A Comunidade Q'ero, conhecida como a última nação que preserva a cosmovisão inca, vive no alto da cordilheira de Cusco. Visitar o seu território é uma honra, mas também significa respeitar o seu calendário cultural e as condições da sua geografia. Esta página explica quando é recomendado ir, quando está restrito e o que acontece com o seu clima e a sua terra.
01. Quando NÃO se pode visitar?
Datas restritas pela cultura
De janeiro até ao final de março a comunidade observa os seus rituais sagrados e atividades agrícolas e espirituais mais importantes. Durante este período os paqos preparam-se, pratica-se o ayni interno (reciprocidade) e não se recebem visitas, por respeito à tradição.

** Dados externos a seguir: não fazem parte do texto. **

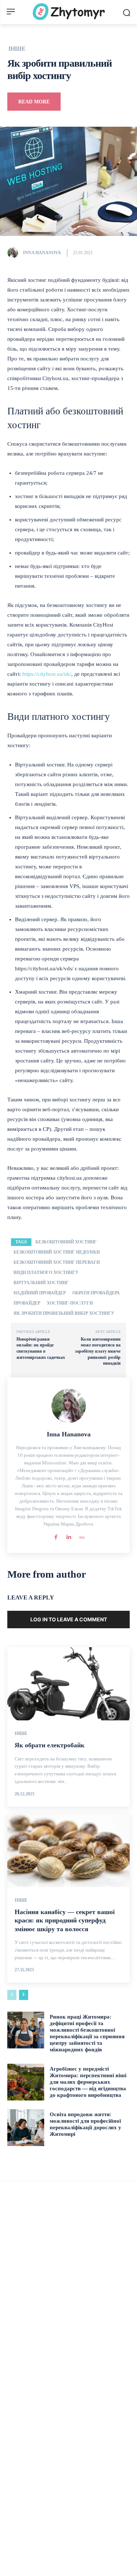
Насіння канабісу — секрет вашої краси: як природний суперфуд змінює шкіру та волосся (65, 1920)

- Os mestres realizam oferendas e jejuns de fortalecimento.
- Celebram-se rituais ligados ao ciclo da terra e da água.
- A comunidade prioriza a sua vida interna e o descanso da intensidade do altiplano.
Estação das chuvas
De outubro do ano em curso até abril do seguinte é a estação das chuvas nos Andes. As precipitações são intensas e frequentes, e o altiplano mostra o seu estado mais exigente. É uma época em que a comunidade prioriza a sua vida interna e o respeito pela montanha.
- Chuvas e ventos fortes; os trilhos deterioram-se.

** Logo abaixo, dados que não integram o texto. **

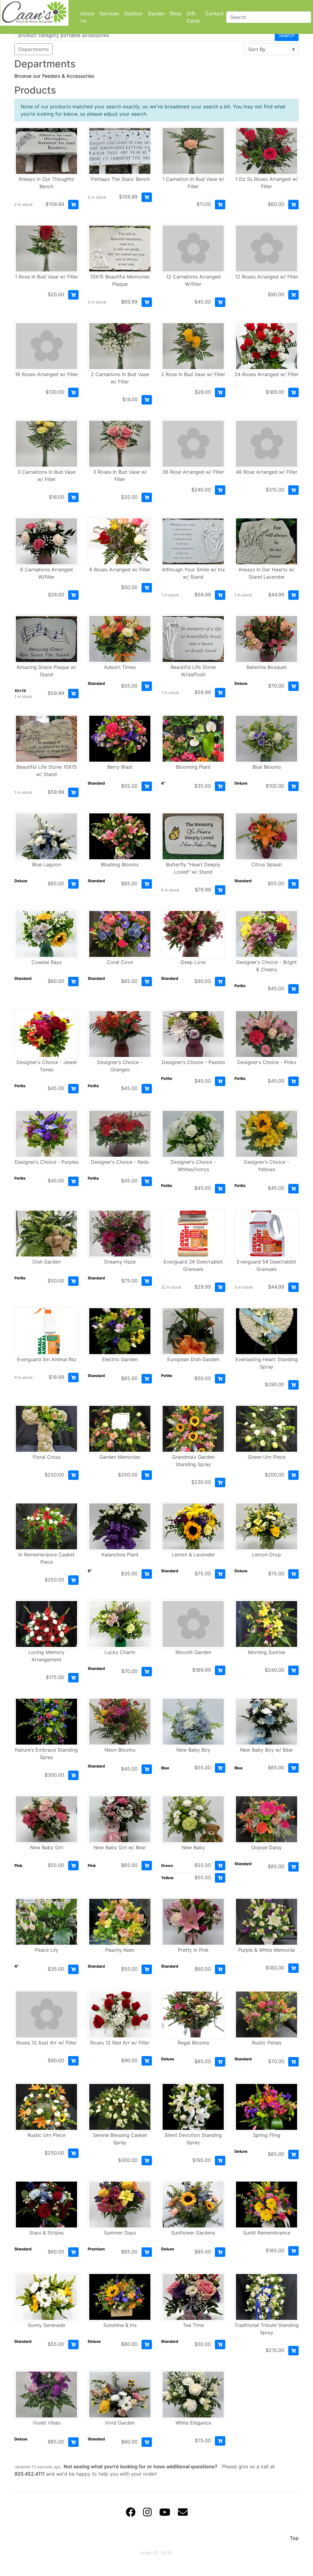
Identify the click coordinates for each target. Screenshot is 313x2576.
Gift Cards (193, 17)
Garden (156, 13)
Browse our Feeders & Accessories (54, 76)
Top (294, 2538)
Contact (214, 13)
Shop (176, 13)
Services (109, 13)
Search (287, 35)
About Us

- Os rios caudalosos e os deslizamentos dificultam e tornam mais arriscado o acesso.
- Requer-se equipamento especial e as condições meteorológicas são desfavoráveis.
02. Um olhar sobre a sua vida e cultura
A comunidade Q'ero vive da agricultura de altitude (batata, milho, oca) e da pecuária (alpacas e lhamas). O seu calendário está cheio de atividades que estruturam o ano e ajudam a entender por que algumas épocas são melhores do que outras:
Sementeira
Preparação dos terrenos e súplicas para que as chuvas permitam crescer as culturas.
Aymoray
Festas e gratidão à terra pelos seus frutos, um momento de alegria comunitária.
Vida rural
O trabalho coletivo do ayni e da minka une a comunidade em apoio mútuo.
Ritos e despachos
Oferendas à Pachamama e aos Apus que dão sentido ao calendário andino.
A melhor época: de maio a setembro
É a estação seca dos Andes: céu limpo, trilhos estáveis e temperaturas frias, mas constantes, durante o dia. É quando a comunidade recebe melhor os visitantes e se podem realizar cerimónias ao ar livre, sempre com aviso e respeito.
Verificar disponibilidade03. Estudo: alterações climáticas na montanha Q'ero
As comunidades de altitude já sentem fortemente os efeitos das alterações climáticas. Na cordilheira coroada pela montanha Q'ero, sob os cumes nevados Huamanlipa e Qolqepunko — picos que ultrapassam os 5.000 metros acima do nível do mar — os sinais mais visíveis são:
Recuo dos glaciares
Os cumes nevados Huamanlipa e Qolqepunko, com mais de 5.000 m, perdem superfície glaciar: são fontes de água decisivas para a comunidade e os seus pastos.
Stress hídrico
Maior variabilidade de chuvas: períodos de seca intensa e chuvas torrenciais que comprometem a rega e a água potável.
Culturas de altitude
A batata e outras culturas nativas devem subir de altitude, reduzindo as parcelas camponesas e os seus meios de subsistência.
Geada e granizo
Eventos climáticos extremos e cada vez mais frequentes que danificam as colheitas e ameaçam a segurança e a vida comunitária.
04. Resumo por época
| Período | Clima | Visita |
|---|---|---|
| Janeiro – Março | Chuvas e rituais culturais | Não recomendado |
| Abril | Transição, chuvas residuais | Com precaução |
| Maio – Setembro | Seca, céu limpo | Ideal |
| Outubro – Dezembro | Início da estação das chuvas | Com precaução |
A montanha agradece o seu respeito e a sua paciência.